**TASK STATEMENT**
From the line containing "Task: Click the #Chandrayaan2" through the last line of the entries below, print each line exactly. Pictures stay out.

**Data extracted from a collection**

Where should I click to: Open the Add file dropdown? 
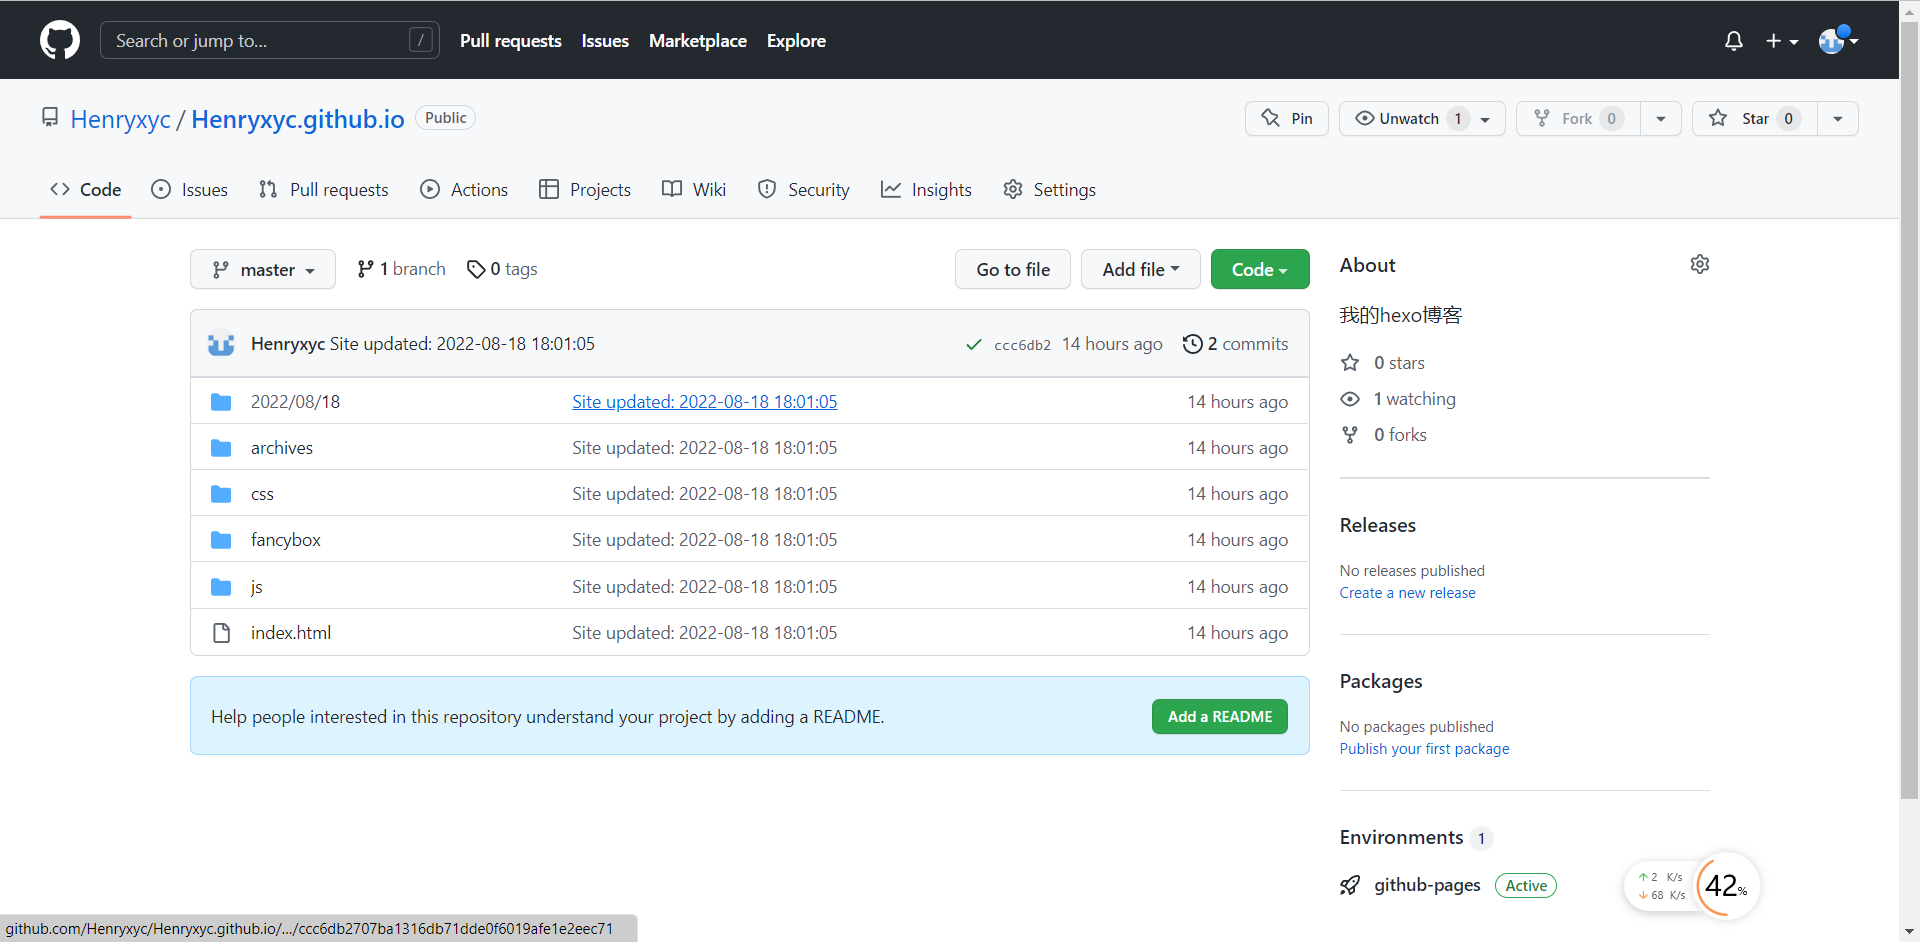(x=1140, y=270)
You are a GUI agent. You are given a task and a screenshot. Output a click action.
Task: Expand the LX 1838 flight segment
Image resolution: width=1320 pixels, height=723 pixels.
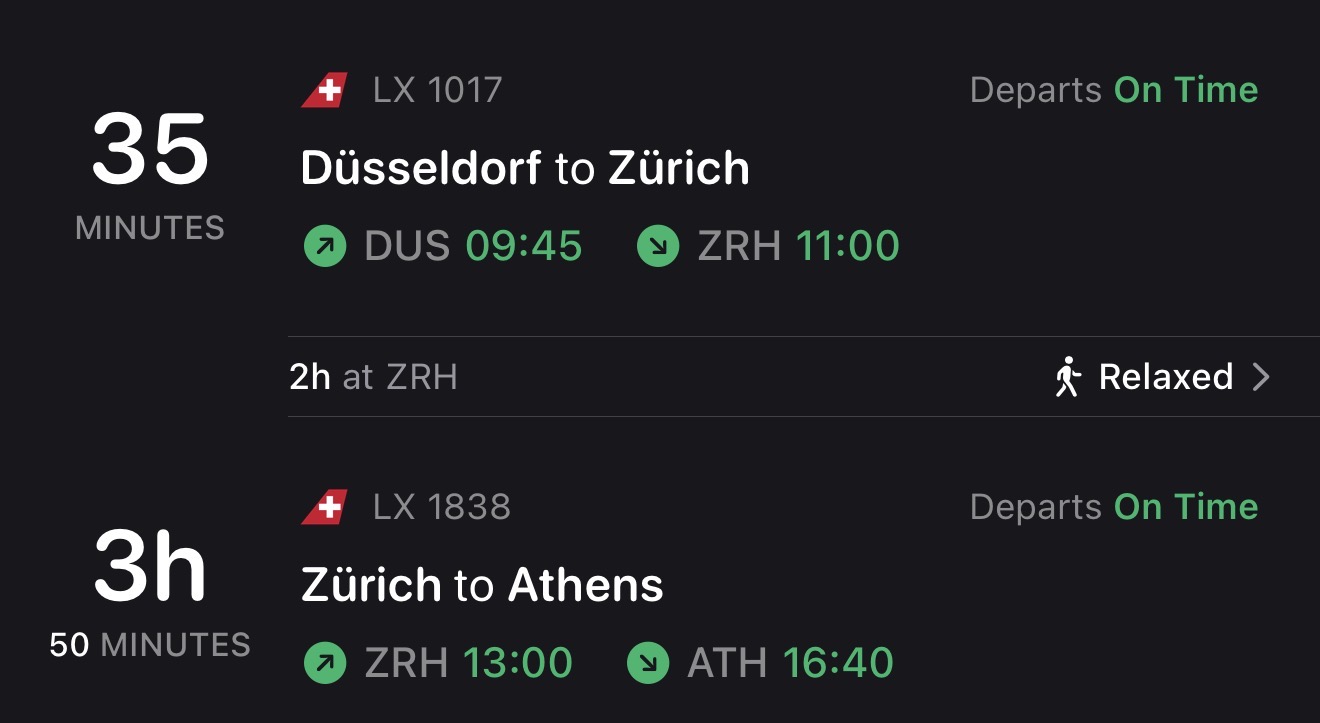(x=660, y=585)
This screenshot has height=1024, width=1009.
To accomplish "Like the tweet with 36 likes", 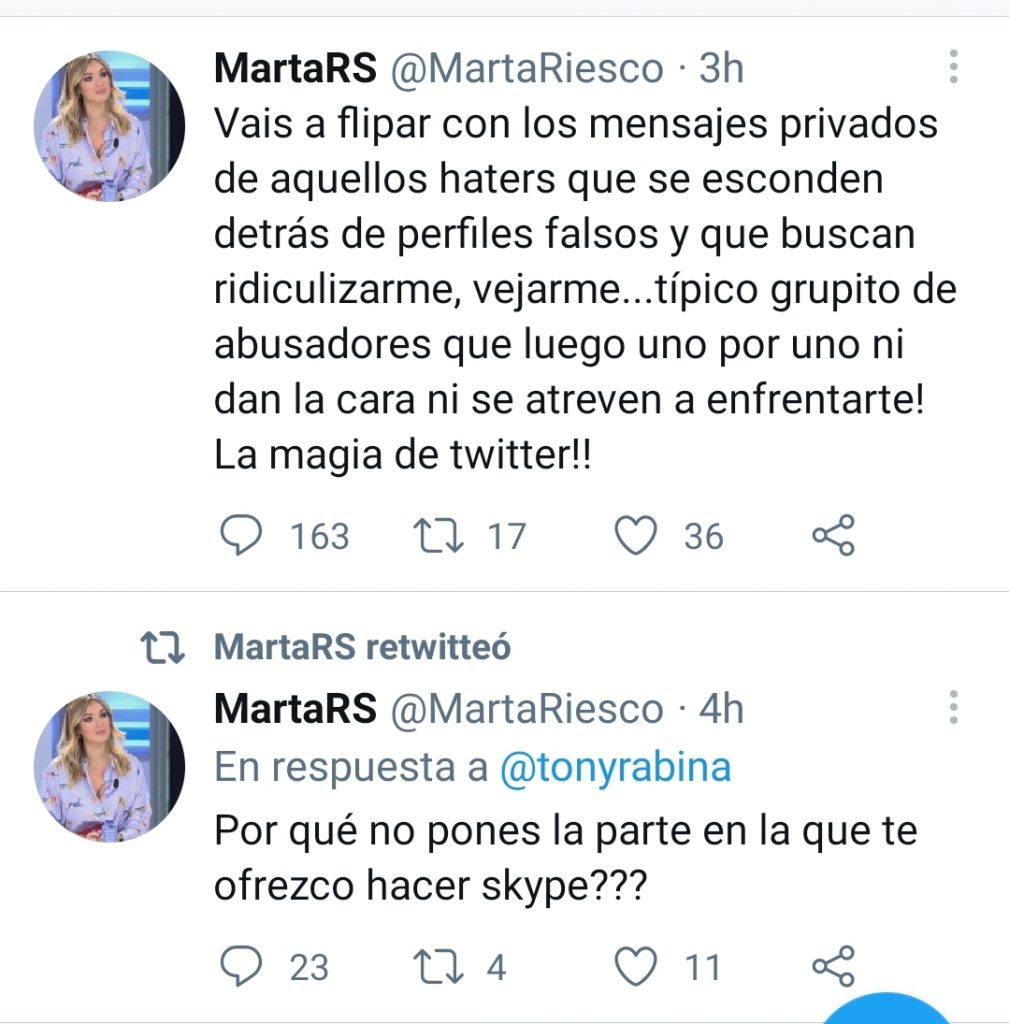I will 634,536.
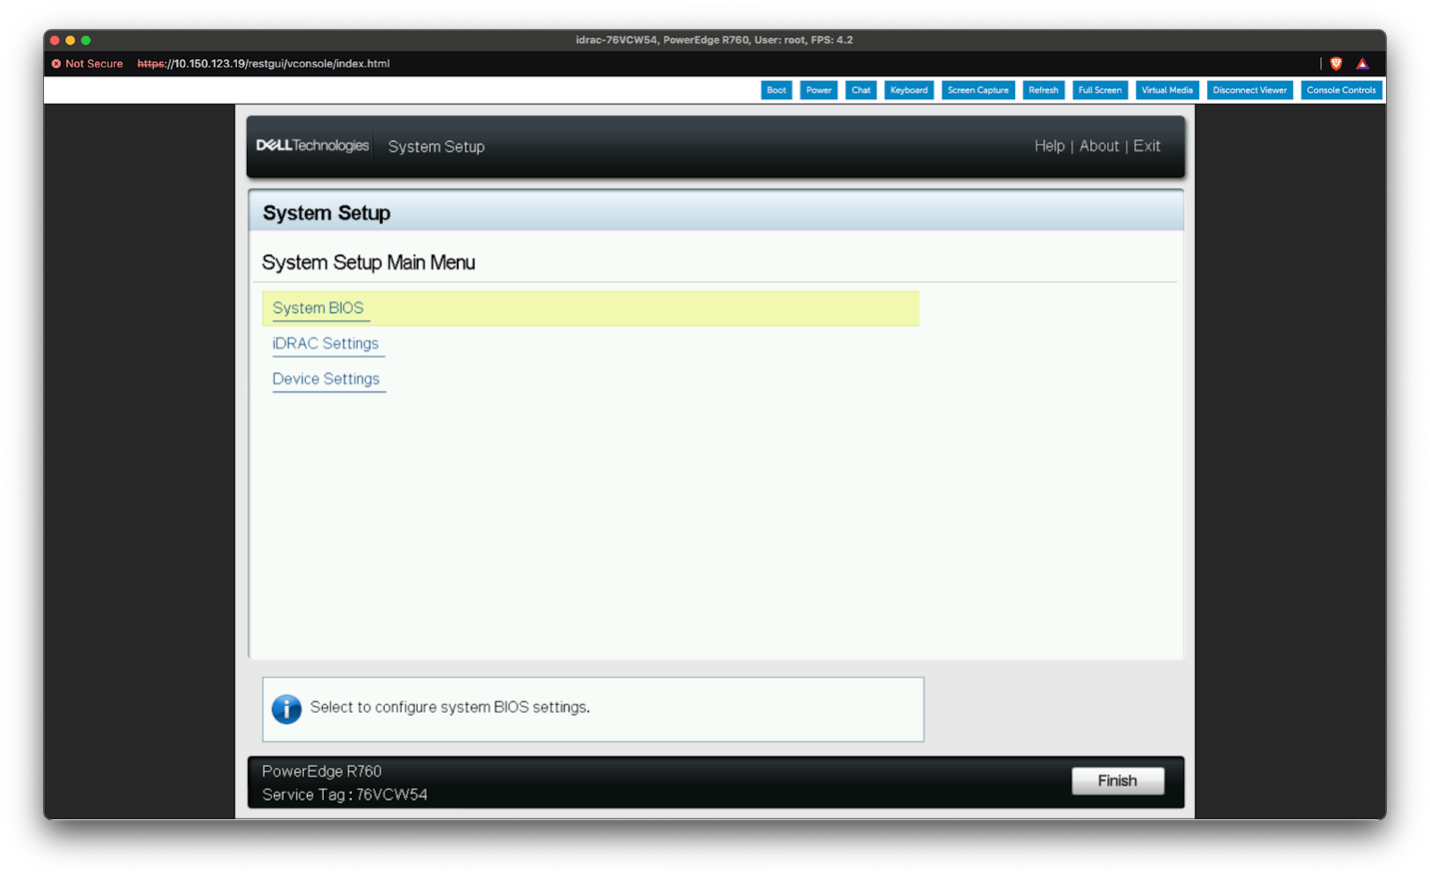1430x880 pixels.
Task: Click the Brave Shields lion icon
Action: (x=1336, y=64)
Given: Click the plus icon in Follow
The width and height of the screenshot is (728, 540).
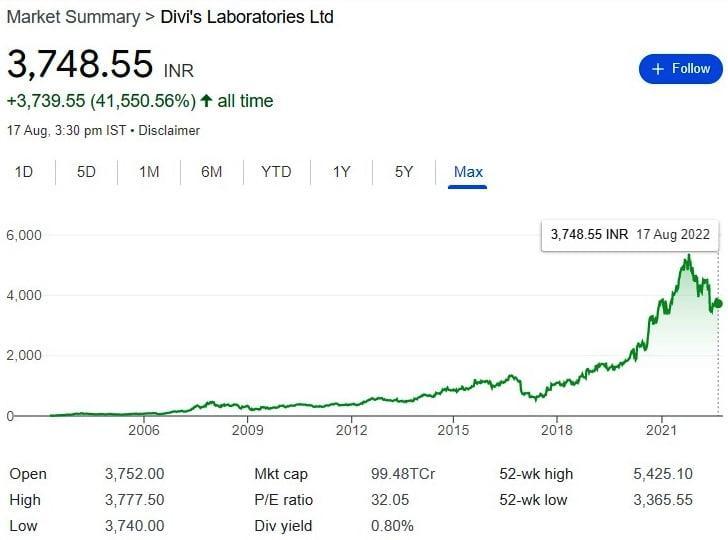Looking at the screenshot, I should click(x=657, y=69).
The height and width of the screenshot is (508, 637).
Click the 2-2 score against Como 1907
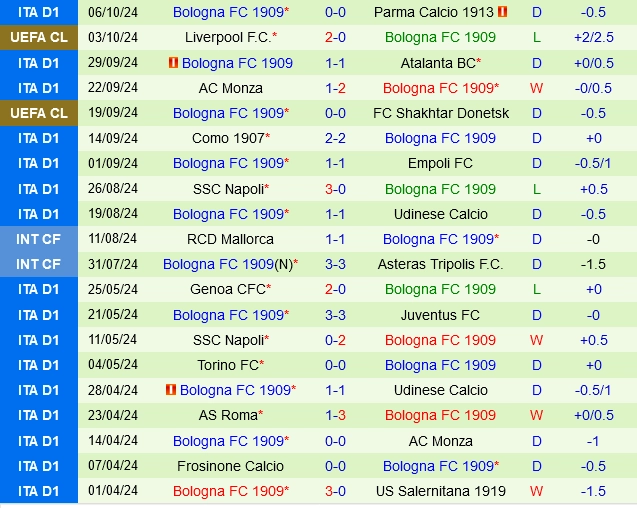(x=335, y=138)
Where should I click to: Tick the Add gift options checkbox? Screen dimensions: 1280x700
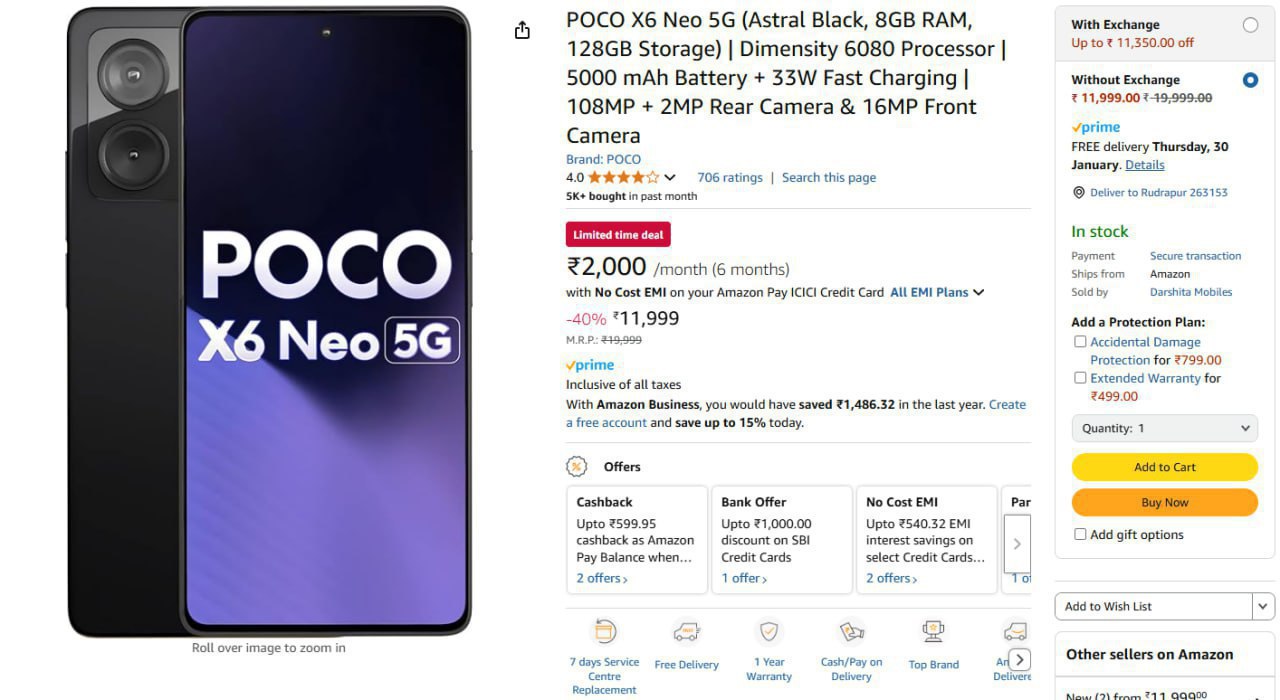tap(1080, 535)
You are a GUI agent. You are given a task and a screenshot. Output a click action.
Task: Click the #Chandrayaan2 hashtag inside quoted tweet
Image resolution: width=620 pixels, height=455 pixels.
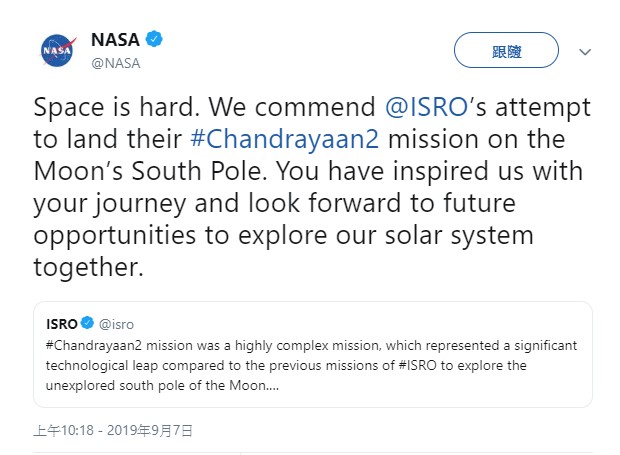point(94,345)
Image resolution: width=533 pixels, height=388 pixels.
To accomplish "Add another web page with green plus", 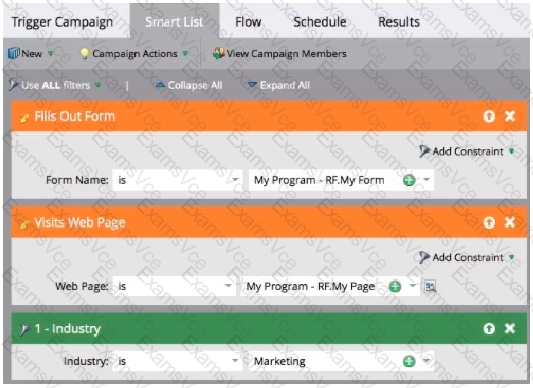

**SOLVED EXERCISE**
Task: Click the #Chandrayaan2 hashtag inside quoted tweet
Image resolution: width=620 pixels, height=455 pixels.
point(94,345)
Image resolution: width=533 pixels, height=388 pixels.
To accomplish "Add another web page with green plus", 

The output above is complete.